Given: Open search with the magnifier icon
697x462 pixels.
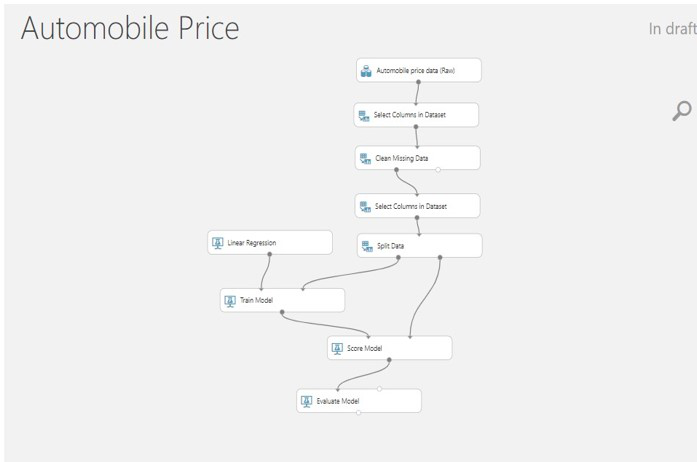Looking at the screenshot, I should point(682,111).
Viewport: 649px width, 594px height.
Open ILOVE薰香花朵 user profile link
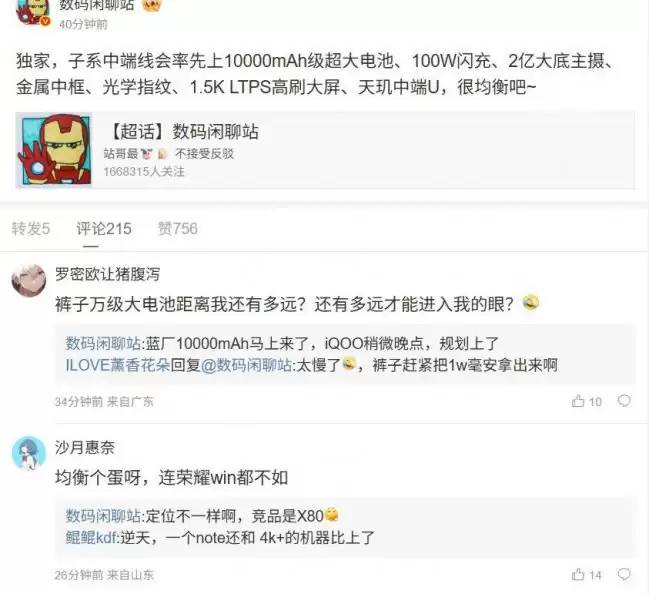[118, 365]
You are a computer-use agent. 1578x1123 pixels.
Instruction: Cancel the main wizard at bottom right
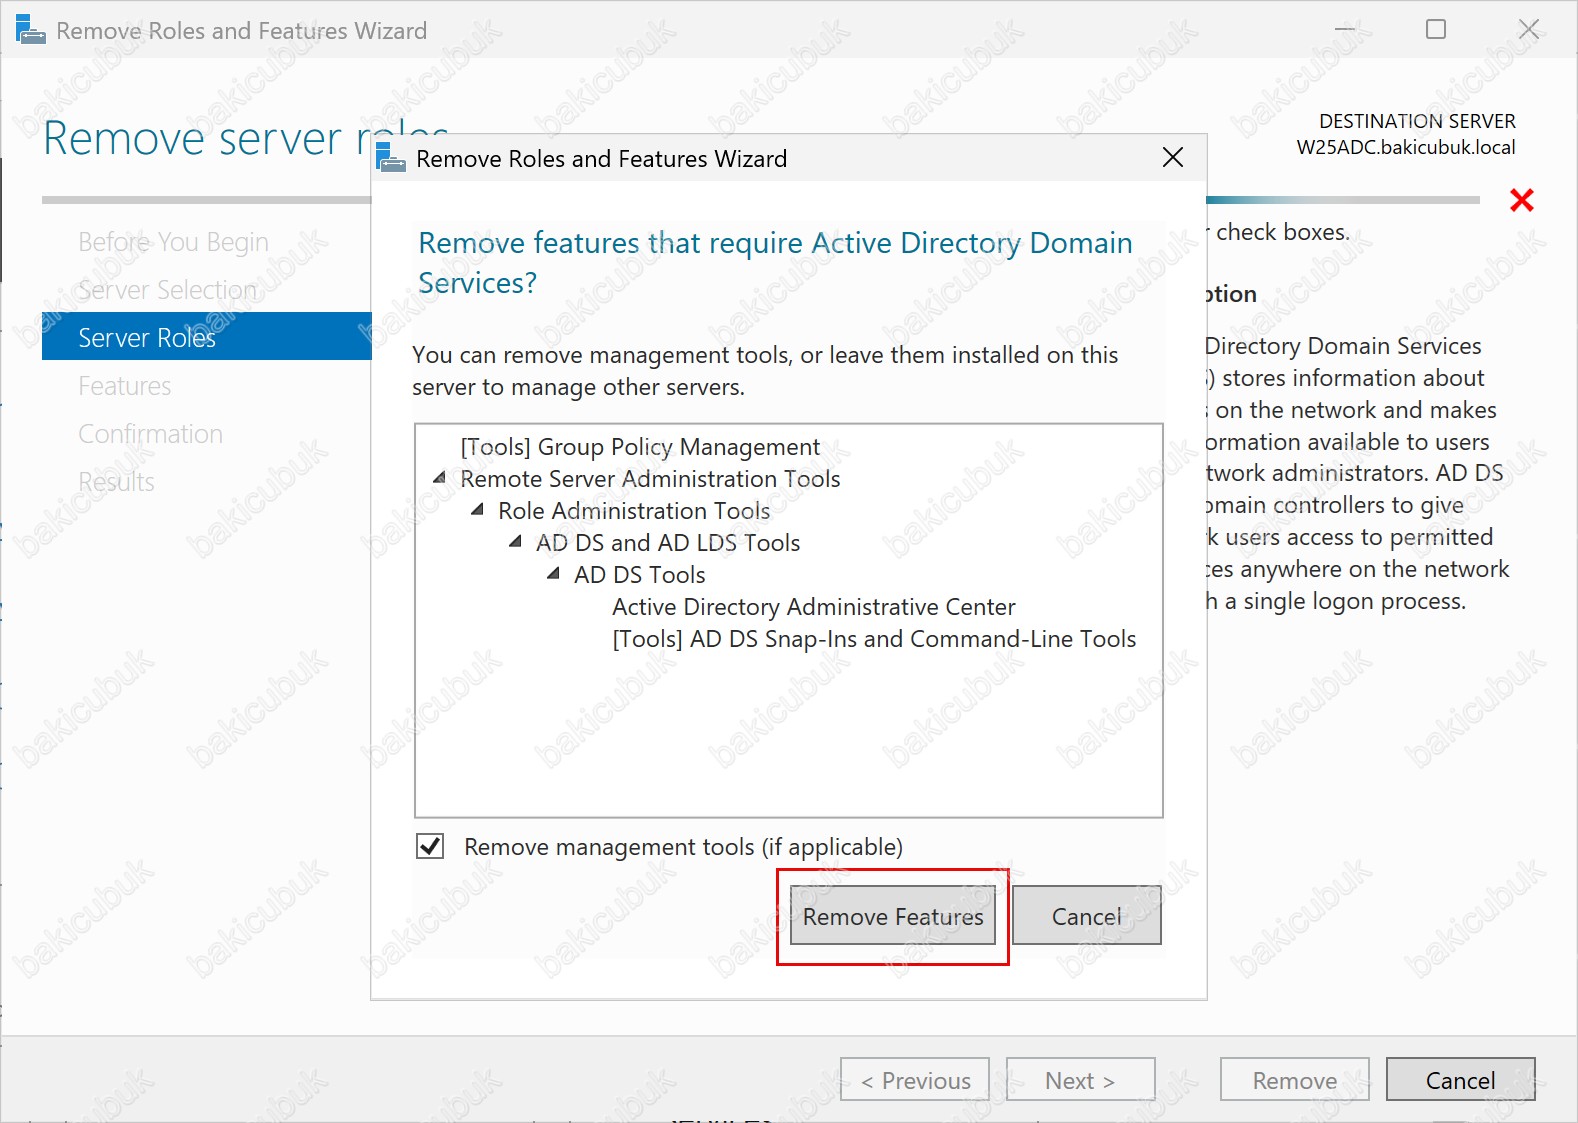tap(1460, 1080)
========================
Rewrite all of the records with every "pixels" changed to "px" and nothing else altered, and leave the pictures out.

Given: Open search with the magnifier icon
697x462 px.
Looking at the screenshot, I should point(682,111).
Viewport: 649px width, 594px height.
Open ILOVE薰香花朵 user profile link
[118, 365]
You are a computer-use agent. 1578x1123 px.
Instruction: Cancel the main wizard at bottom right
tap(1460, 1080)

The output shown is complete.